Свои эротические стихотворения Кавафис строит по тому же принципу, что и исторические: он отстраняет все грязные и недостойные обстоятельства, которые создают будущее индивида, и показывает его в отстраненном процессе существования, до того как он сделал конкретный выбор и до того как им завладевают обстоятельства. Или если они уже произошли, то Кавафис заставляет нас увидеть человека внутри них, как пулю внутри тела на рентгеновском снимке. Подобным методом он раскрывает не только собственную одержимость, но и некоторую моральную сторону, пускай ограниченную, но весьма сосредоточенную и напряженную. Можно проследить, как он обращается к изображению на порнографической фотографии:
Кто знает жизнь твою, разнузданную, бл…дскую, все то дерьмо, с которым сжился ты, когда решил позировать фотографу? Наверно, ты в душе такой был скот… Но хоть все это так, и даже хуже, — для меня твое лицо останется волшебным, а тело — даром эллинической любви, ты будешь вот каким в поэзии моей. |
Двусмысленность стихотворения опирается на мгновение, когда молодой человек позировал для фотографии. Несмотря на то, что его окружали все предметы его распада, эти сценические атрибуты представляли его будущее, а не то, чем он «обладает» на данный момент. Он обладает «божественным лицом», «эллинической любовью», поэзией существования, не опороченной последствиями. Магия Кавафиса заключается в сопоставлении неизменного существования (то, что я называю моментом выбора, происходящего до самих обстоятельств) и будущего, на которое он смотрит как на нечто пошлое и неуместное.

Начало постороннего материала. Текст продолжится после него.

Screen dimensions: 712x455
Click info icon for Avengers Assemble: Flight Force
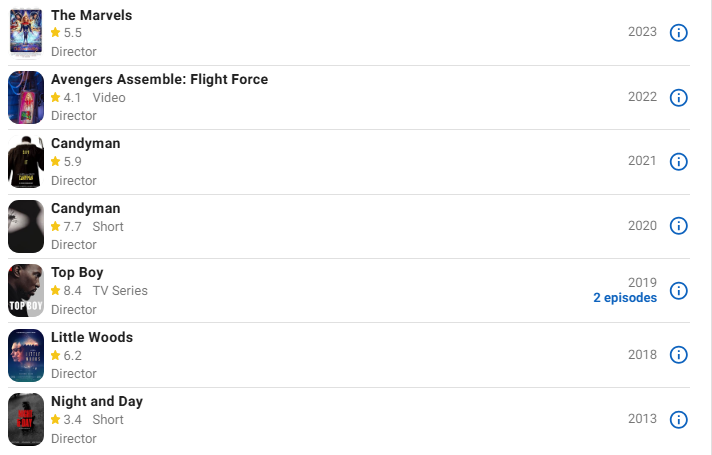[x=678, y=97]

Он мастер потерянной возможности, постоянно напоминающий читателю о тех днях, когда он сам был молод и стоял на улице подле агентства путешествий, глазея через окно на брошюры и фотографии внутри. Подошел незнакомец и встал рядом с ним, тоже смотря в окно на ничтожную макулатуру. Отражаясь в стекле, их глаза встретились, и, когда оба слегка сдвинулись с места, их губы даже пересеклись; и ни тот, ни другой не осмелились заговорить, и каждый ушел в своем направлении, в одиночестве. Но один из них — возможно, что оба — вновь воссоздают это мгновение на протяжении многих бессонных ночей, то вожделенное начало неслучившегося вожделенного союза.
Это состояние, это пылкое пристрастие к неосуществленному прошлому, которое приводит Кавафиса к выводу, что порой эротическая память или желание являются гораздо более настоящими, чем сама проза жизни (и побуждают автора ошибочно связать их с поэзией), находит свое самое полное отражение в гомосексуальности, где, в свою очередь, можно увидеть проекцию собственной мечты на другого. По этой причине исторические стихотворения Кавафиса справедливо ставятся выше его эротических вещей; однако в них тоже можно найти такую же фиксацию на конкретном мгновении.

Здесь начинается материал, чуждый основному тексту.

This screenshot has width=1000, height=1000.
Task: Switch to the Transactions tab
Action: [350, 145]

Кавафис, конечно же, принадлежит своему времени, в основном — findesiecle. Его ценности эротичны, так как они эстетичны (Джон Донн замечал, что тот, кто любит красоту превыше всего, в «чудовищах и юношах находит красоту»). Все мгновения его одержимости проявляются лучше всего в понятии «красоты». Отмечая это, мы помним, что Кавафис не только «жил» ради красоты, но и старался создать ее в своей поэзии.